What you will do :: Set down, exactly as written, the line containing "Task: Click the Dec '24 x-axis label" and all the lines that follow it to the end of the entries below, omitting every picture.
::: Data under study
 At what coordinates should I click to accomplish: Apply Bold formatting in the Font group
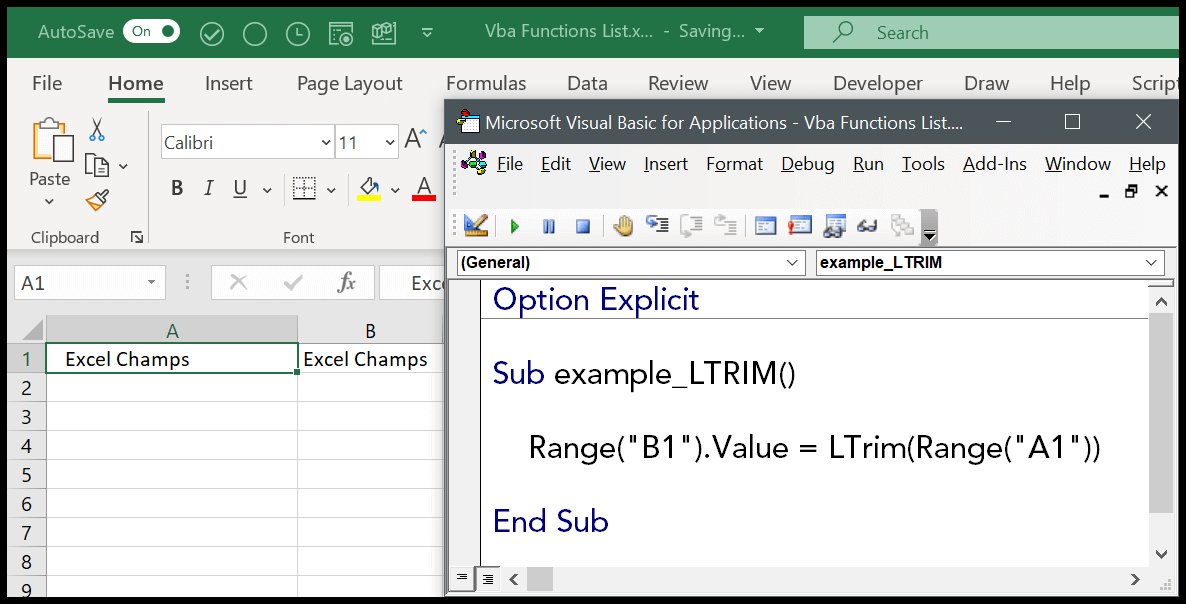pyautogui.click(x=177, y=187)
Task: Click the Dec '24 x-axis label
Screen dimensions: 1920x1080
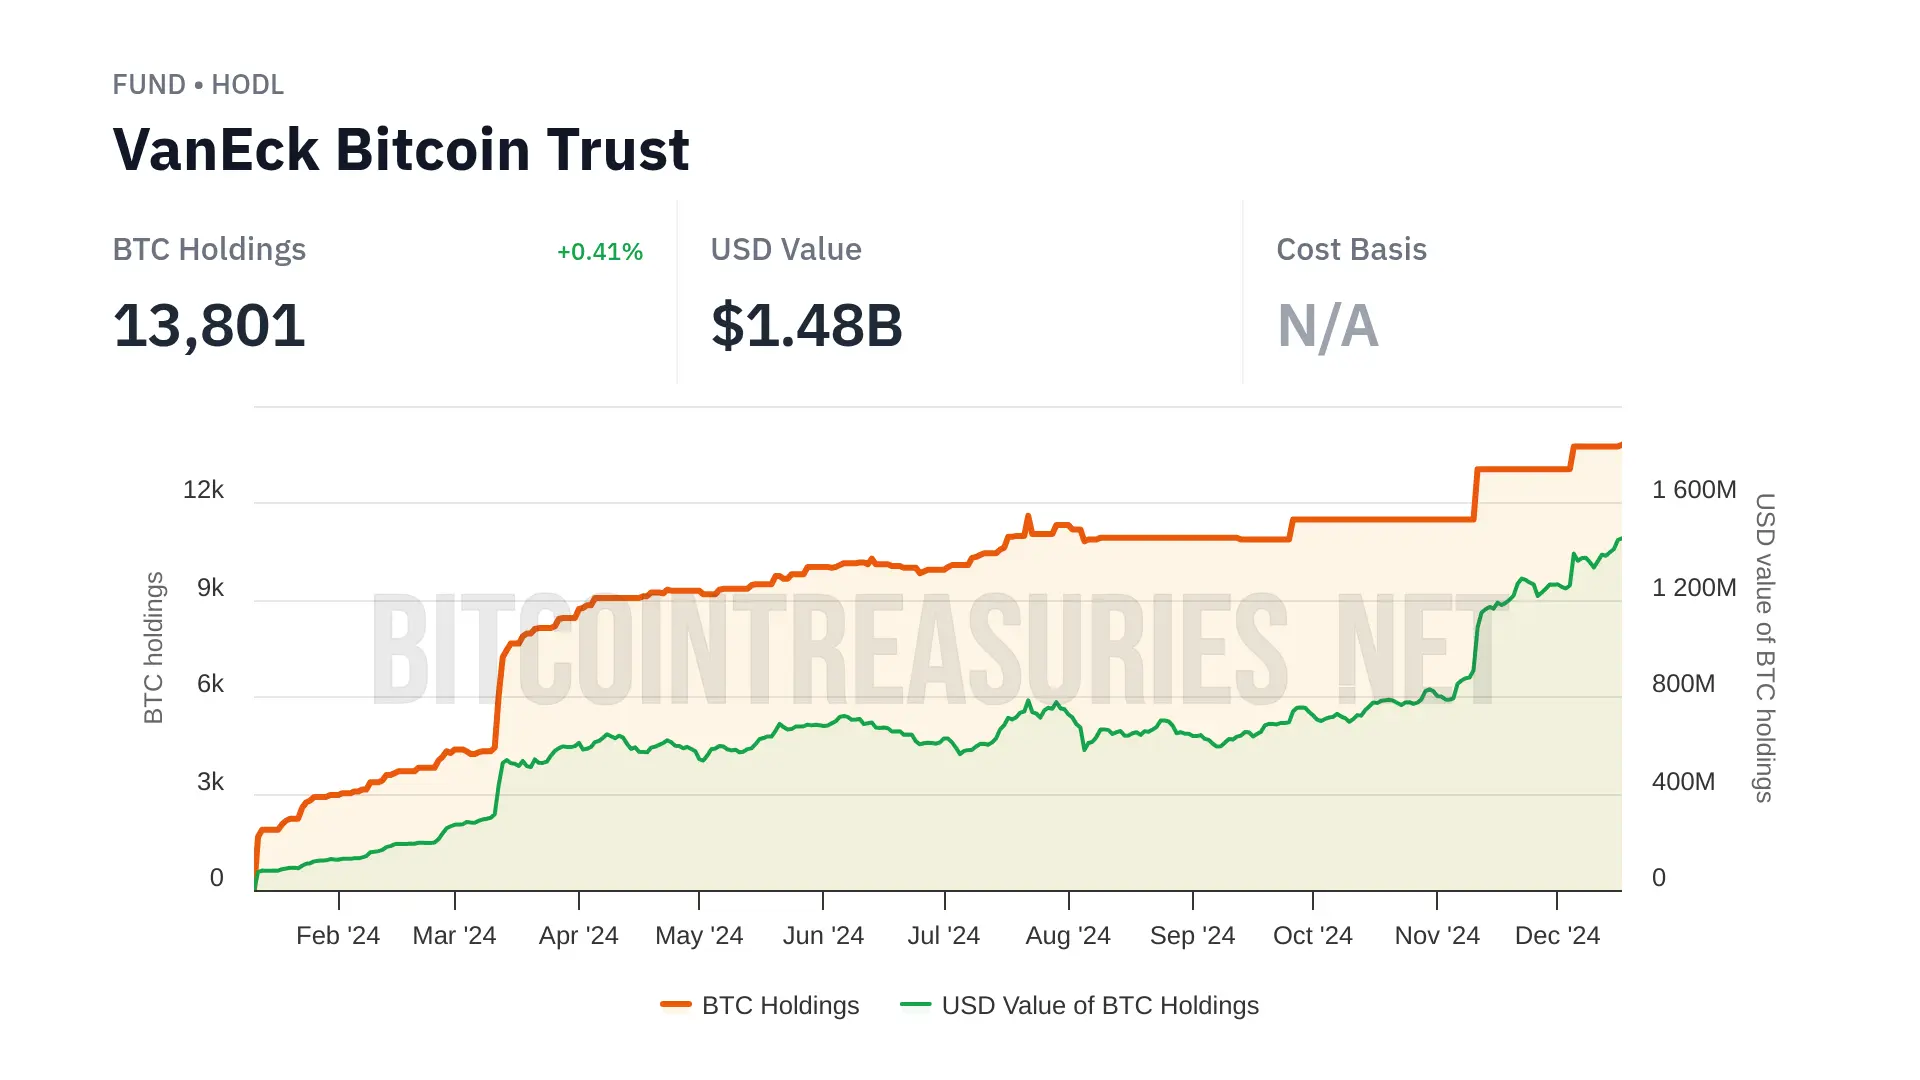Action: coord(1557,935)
::::::
Output below ::
Task: Click the Dec '24 x-axis label
Screen dimensions: 1920x1080
Action: coord(1557,935)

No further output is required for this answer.